# WHAT IS REQUIRED
Spot each line in the records below where the word "date" occurs, then copy it.

BEGIN DATA FOR THE TASK

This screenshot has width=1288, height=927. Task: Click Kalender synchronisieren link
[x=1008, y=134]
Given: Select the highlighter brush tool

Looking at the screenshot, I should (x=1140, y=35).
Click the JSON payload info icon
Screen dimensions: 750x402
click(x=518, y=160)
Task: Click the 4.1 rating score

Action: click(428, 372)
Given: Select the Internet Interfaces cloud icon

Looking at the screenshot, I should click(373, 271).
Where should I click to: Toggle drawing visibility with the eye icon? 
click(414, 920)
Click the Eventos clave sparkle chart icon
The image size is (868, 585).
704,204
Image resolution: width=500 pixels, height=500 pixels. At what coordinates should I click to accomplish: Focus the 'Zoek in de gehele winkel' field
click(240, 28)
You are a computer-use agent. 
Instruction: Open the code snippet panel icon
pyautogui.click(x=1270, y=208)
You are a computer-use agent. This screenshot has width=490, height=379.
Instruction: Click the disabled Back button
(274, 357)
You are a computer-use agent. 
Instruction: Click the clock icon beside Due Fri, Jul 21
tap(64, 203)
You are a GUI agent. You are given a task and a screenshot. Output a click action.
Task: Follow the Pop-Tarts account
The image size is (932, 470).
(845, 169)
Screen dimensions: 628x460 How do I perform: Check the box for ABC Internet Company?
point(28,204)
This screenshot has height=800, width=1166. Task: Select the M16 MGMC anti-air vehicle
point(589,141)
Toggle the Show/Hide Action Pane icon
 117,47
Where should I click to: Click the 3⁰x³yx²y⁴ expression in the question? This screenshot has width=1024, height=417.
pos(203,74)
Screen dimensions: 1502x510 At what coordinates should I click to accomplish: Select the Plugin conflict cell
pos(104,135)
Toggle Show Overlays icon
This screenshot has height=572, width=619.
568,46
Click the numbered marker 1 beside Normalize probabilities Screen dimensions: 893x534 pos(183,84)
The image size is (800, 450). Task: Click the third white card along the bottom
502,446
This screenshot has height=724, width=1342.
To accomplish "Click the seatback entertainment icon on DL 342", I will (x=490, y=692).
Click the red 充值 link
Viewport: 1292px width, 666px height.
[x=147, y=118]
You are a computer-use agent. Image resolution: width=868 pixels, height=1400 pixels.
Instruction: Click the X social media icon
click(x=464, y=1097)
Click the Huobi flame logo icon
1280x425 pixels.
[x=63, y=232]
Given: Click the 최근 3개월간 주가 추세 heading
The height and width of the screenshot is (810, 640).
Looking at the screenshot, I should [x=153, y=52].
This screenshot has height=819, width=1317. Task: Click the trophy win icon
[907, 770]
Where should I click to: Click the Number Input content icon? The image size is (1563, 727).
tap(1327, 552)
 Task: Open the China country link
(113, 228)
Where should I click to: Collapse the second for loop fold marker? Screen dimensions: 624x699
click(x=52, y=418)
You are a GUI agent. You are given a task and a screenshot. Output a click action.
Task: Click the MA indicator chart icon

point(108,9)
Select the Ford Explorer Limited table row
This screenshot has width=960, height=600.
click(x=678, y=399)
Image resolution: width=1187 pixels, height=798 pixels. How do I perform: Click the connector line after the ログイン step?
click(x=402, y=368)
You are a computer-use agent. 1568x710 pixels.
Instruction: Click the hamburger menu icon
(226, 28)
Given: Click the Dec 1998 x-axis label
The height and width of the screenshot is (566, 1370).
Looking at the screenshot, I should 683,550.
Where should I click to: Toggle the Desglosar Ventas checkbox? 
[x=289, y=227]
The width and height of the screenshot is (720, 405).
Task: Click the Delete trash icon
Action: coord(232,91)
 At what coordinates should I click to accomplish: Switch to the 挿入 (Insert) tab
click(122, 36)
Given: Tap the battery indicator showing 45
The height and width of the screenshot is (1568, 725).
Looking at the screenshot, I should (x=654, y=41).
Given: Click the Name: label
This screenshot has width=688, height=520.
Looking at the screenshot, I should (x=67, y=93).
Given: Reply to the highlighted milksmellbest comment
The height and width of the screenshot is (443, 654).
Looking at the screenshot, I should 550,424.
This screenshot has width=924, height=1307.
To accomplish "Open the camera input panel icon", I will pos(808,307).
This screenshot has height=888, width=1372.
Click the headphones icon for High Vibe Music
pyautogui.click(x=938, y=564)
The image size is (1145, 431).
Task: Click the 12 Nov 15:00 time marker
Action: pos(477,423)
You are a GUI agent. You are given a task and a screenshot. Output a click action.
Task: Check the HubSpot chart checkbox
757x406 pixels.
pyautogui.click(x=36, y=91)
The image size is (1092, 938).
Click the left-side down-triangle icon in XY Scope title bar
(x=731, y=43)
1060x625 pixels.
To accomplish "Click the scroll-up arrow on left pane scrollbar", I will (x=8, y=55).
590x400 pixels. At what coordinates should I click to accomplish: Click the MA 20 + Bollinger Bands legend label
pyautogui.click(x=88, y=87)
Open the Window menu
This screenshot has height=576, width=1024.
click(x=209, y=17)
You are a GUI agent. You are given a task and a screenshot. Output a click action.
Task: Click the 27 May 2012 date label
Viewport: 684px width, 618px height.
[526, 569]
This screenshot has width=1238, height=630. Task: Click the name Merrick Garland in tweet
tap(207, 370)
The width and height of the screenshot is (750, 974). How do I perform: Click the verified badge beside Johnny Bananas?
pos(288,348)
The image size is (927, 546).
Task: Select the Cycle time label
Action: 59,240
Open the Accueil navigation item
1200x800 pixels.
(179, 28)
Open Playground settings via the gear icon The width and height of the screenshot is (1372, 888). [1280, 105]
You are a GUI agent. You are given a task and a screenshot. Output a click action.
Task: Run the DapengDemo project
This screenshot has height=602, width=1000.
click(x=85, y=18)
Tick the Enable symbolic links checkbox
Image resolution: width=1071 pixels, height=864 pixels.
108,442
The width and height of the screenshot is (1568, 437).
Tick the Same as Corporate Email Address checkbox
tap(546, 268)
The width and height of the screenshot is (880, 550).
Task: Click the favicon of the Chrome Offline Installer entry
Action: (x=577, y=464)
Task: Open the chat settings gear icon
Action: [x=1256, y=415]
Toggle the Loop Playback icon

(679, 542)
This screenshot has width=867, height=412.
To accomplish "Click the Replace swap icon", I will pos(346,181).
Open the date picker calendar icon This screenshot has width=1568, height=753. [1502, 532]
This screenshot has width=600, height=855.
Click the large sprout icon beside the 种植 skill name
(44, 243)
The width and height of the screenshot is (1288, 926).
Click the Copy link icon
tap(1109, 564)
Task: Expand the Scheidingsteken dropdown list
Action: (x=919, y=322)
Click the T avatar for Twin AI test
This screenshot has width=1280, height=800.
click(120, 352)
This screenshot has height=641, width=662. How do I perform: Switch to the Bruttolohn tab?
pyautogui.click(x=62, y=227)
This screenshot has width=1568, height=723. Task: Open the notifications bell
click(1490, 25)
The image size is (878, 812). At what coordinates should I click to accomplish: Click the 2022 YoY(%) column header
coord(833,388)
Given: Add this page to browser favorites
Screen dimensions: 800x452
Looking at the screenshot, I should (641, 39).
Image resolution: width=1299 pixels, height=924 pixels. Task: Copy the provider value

END DATA FOR THE TASK

# EXERCISE OUTPUT
Task: Click the 27 May 2012 date label
Open the date picker calendar icon This screenshot has width=1568, height=753. [1502, 532]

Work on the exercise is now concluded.